[Data for the task — start]

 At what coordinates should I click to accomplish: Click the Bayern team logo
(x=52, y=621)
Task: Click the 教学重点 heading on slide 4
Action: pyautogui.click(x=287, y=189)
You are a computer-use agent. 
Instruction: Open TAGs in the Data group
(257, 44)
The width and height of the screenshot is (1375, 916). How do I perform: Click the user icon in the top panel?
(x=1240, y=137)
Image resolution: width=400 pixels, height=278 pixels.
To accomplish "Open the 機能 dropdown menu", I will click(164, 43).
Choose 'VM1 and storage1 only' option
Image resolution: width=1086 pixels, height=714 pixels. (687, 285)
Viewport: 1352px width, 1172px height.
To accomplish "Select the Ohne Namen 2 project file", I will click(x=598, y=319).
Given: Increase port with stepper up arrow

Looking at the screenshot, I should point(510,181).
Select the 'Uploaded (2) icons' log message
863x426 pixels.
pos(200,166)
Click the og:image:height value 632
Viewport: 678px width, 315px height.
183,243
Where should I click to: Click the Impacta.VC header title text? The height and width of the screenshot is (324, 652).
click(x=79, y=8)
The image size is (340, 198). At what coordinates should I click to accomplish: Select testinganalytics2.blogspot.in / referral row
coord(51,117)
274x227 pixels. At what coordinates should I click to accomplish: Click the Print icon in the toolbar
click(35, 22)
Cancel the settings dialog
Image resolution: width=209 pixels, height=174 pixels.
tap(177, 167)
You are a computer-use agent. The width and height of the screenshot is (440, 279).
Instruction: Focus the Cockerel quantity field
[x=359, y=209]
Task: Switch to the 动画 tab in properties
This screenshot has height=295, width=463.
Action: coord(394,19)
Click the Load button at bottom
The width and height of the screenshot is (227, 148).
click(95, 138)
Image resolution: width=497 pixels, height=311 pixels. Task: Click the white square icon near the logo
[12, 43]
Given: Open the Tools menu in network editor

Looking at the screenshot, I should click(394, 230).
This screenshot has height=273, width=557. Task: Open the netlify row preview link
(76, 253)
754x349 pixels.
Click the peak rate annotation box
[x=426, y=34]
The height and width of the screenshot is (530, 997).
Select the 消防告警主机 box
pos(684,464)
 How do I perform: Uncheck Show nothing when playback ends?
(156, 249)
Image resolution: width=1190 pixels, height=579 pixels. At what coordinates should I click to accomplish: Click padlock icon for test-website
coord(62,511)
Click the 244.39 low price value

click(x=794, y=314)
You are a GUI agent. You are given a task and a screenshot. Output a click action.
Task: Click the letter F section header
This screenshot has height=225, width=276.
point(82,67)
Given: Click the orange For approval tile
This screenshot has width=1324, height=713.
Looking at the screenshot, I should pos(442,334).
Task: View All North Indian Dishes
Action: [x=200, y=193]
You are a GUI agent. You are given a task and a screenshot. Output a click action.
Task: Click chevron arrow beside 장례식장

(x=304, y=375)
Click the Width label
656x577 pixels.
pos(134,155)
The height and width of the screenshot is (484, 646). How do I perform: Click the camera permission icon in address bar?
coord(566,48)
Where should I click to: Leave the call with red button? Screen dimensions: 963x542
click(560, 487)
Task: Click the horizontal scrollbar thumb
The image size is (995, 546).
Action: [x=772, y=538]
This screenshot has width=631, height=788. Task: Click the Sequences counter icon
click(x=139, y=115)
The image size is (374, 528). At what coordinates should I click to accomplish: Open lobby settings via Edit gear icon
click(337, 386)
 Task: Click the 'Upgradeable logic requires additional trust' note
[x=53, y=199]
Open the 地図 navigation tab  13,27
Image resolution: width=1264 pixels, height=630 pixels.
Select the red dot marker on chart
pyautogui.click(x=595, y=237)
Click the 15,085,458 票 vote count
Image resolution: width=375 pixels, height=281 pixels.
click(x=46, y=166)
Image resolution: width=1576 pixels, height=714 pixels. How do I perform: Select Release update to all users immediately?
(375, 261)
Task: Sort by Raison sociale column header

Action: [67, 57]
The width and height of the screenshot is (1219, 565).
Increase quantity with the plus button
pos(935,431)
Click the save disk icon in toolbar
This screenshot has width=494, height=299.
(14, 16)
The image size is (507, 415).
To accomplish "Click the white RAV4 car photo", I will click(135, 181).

[Data for the task — finish]

Could every entry be given again exactly, with no line skipped?

 At what coordinates should I click to accomplish: Click the Bayern team logo
(x=52, y=621)
Task: Click the 教学重点 heading on slide 4
Action: pyautogui.click(x=287, y=189)
You are a computer-use agent. 
Instruction: Open TAGs in the Data group
(257, 44)
The width and height of the screenshot is (1375, 916). How do I perform: Click the user icon in the top panel?
(x=1240, y=137)
Image resolution: width=400 pixels, height=278 pixels.
To accomplish "Open the 機能 dropdown menu", I will click(164, 43).
Choose 'VM1 and storage1 only' option
Image resolution: width=1086 pixels, height=714 pixels. (687, 285)
Viewport: 1352px width, 1172px height.
To accomplish "Select the Ohne Namen 2 project file", I will click(x=598, y=319).
Given: Increase port with stepper up arrow

Looking at the screenshot, I should point(510,181).
Select the 'Uploaded (2) icons' log message
863x426 pixels.
pos(200,166)
Click the og:image:height value 632
Viewport: 678px width, 315px height.
183,243
Where should I click to: Click the Impacta.VC header title text? The height and width of the screenshot is (324, 652).
click(x=79, y=8)
The image size is (340, 198). At what coordinates should I click to accomplish: Select testinganalytics2.blogspot.in / referral row
coord(51,117)
274x227 pixels. At what coordinates should I click to accomplish: Click the Print icon in the toolbar
click(35, 22)
Cancel the settings dialog
Image resolution: width=209 pixels, height=174 pixels.
tap(177, 167)
You are a computer-use agent. The width and height of the screenshot is (440, 279).
Instruction: Focus the Cockerel quantity field
[x=359, y=209]
Task: Switch to the 动画 tab in properties
This screenshot has height=295, width=463.
Action: coord(394,19)
Click the Load button at bottom
The width and height of the screenshot is (227, 148).
click(95, 138)
Image resolution: width=497 pixels, height=311 pixels. Task: Click the white square icon near the logo
[12, 43]
Given: Open the Tools menu in network editor

Looking at the screenshot, I should click(394, 230).
This screenshot has height=273, width=557. Task: Open the netlify row preview link
(76, 253)
754x349 pixels.
Click the peak rate annotation box
[x=426, y=34]
The height and width of the screenshot is (530, 997).
Select the 消防告警主机 box
pos(684,464)
 How do I perform: Uncheck Show nothing when playback ends?
(156, 249)
Image resolution: width=1190 pixels, height=579 pixels. At what coordinates should I click to accomplish: Click padlock icon for test-website
coord(62,511)
Click the 244.39 low price value

click(x=794, y=314)
You are a GUI agent. You are given a task and a screenshot. Output a click action.
Task: Click the letter F section header
This screenshot has height=225, width=276.
point(82,67)
Given: Click the orange For approval tile
This screenshot has width=1324, height=713.
Looking at the screenshot, I should pos(442,334).
Task: View All North Indian Dishes
Action: [x=200, y=193]
You are a GUI agent. You are given a task and a screenshot. Output a click action.
Task: Click chevron arrow beside 장례식장

(x=304, y=375)
Click the Width label
656x577 pixels.
pos(134,155)
The height and width of the screenshot is (484, 646). How do I perform: Click the camera permission icon in address bar?
coord(566,48)
Where should I click to: Leave the call with red button? Screen dimensions: 963x542
click(560, 487)
Task: Click the horizontal scrollbar thumb
The image size is (995, 546).
Action: [x=772, y=538]
This screenshot has width=631, height=788. Task: Click the Sequences counter icon
click(x=139, y=115)
The image size is (374, 528). At what coordinates should I click to accomplish: Open lobby settings via Edit gear icon
click(337, 386)
 Task: Click the 'Upgradeable logic requires additional trust' note
[x=53, y=199]
Open the 地図 navigation tab  13,27
Image resolution: width=1264 pixels, height=630 pixels.
Select the red dot marker on chart
pyautogui.click(x=595, y=237)
Click the 15,085,458 票 vote count
Image resolution: width=375 pixels, height=281 pixels.
click(x=46, y=166)
Image resolution: width=1576 pixels, height=714 pixels. How do I perform: Select Release update to all users immediately?
(375, 261)
Task: Sort by Raison sociale column header

Action: [67, 57]
The width and height of the screenshot is (1219, 565).
Increase quantity with the plus button
pos(935,431)
Click the save disk icon in toolbar
This screenshot has width=494, height=299.
(14, 16)
The image size is (507, 415).
To accomplish "Click the white RAV4 car photo", I will click(135, 181).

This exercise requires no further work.